In the Endwright Center in Elletsville, Indiana, two instructors and four students pieced together a vegetable-and-rice-filled chicken casserole.

Kadey Welch and Morgan Carpenter, interns at the Endwright Center, used breaks in the process to teach the women about cooking to manage blood sugar and healthy eating habits.

“For a lot of it, you want to use low-fat substitutes: things that are whole grains, things that are low in sodium and sugar,” Welch said.

Welch, who tested the recipe before the class, assembled ingredients like bread crumbs, onions, Parmesan cheese and pre-cooked chicken on the low wooden table, while Carpenter delegated chopping, whisking and sautéing tasks to the class members.

As the kitchen heated up, the two passed out packets of information titled “What I Need to Know About Eating and Diabetes” and helped the participants determine their own caloric needs and how to cook to keep their blood sugar and metabolism steady.

Pre-diabetic or diabetic cooks have to carefully read food labels, Welch said, as a low-fat or low-sodium food may have extra sugar added to make it taste as good as a full-fat version.

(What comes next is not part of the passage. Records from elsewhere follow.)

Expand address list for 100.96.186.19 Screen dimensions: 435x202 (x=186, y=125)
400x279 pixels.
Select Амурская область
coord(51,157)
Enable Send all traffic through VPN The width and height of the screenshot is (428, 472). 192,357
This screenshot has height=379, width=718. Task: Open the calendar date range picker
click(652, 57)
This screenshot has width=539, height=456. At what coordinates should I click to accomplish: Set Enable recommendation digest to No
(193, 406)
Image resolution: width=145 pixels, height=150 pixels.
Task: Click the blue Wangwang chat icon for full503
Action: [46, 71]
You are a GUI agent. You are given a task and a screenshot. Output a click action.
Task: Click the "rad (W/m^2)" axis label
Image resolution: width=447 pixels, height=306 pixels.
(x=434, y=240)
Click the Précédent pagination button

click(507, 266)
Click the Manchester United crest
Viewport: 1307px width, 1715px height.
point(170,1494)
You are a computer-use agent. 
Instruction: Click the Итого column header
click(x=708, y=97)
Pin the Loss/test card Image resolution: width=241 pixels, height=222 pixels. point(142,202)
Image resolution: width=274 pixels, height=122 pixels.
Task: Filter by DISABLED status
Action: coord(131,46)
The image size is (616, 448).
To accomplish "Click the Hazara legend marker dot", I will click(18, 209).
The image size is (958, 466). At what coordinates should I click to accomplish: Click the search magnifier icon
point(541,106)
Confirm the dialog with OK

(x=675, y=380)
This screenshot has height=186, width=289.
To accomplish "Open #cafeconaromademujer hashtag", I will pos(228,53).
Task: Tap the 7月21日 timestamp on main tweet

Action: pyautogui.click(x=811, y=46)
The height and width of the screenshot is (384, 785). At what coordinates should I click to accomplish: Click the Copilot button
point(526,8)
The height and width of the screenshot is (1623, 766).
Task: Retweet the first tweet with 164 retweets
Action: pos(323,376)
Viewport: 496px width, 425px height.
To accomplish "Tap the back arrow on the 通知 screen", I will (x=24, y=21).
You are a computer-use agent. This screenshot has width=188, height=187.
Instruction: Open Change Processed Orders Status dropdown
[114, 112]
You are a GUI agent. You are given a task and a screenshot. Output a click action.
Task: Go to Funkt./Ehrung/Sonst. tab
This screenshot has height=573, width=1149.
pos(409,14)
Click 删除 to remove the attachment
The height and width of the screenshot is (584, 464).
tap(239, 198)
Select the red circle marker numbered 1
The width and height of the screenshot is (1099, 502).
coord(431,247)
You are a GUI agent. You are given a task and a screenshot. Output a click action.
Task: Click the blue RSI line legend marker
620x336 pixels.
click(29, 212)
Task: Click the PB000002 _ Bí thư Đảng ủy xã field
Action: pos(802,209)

Janet Barriger, an Elletsville resident who attends some health classes at the Endwright Center, chopped onions, mushrooms and celery in one corner of the kitchen.

Although she is not diabetic, Barriger, 65, said she has concerns about developing the condition.

“My dad was diabetic, my grandmother was diabetic, my uncle was diabetic,” she said. “So it runs in the family.”

Although none of the class members said they were diabetic, many were aware they could develop the disease in the future.

Diabetes is alarmingly prevalent in older Americans, according to the American Diabetes Association.

When combined with normal deterioration of health and mobility, diabetes can decrease an adult’s ability to function without help and accelerate institutionalization, the ADA’s website reads.

Peggy Stuckey, who pitched in to teach the class a few cooking tricks she’d learned over the years, said she can tell when her own glucose levels dip.

“Periodically, if I don’t get enough sugar, if I don’t eat right, my levels get low,” she said. “I’m trying to get on top of it now.”

The class emphasized prevention more than diabetes treatment, and developing healthy eating and exercise habits that can carry through even if the disease materializes over the course of one’s life.

The two instructors stressed going back to the food pyramid and evaluating eating habits based on recommended starch, fruit and vegetable and protein servings.

“What’s important is knowing what to eat, how much to eat and when to eat,” Welch said.

A diabetes diagnosis comes with an increased risk of developing other cardiovascular diseases, Welch said.

Welch and Carpenter, IU students in their final semester at the School of Public Health, teach a balance class focusing on exercise and strength on Tuesdays and Fridays, Carpenter said.

“It’s all to prevent falling, because that’s such a huge issue with this age group,” Carpenter said.

Although both are interested in occupational training and focus more on exercise, Carpenter said teaching the class on cooking for diabetes gave them a chance to look at public health as a whole.

“We get to focus on community health, which is our major,” she said. “This is obviously something that applies, and we thought it would be beneficial.”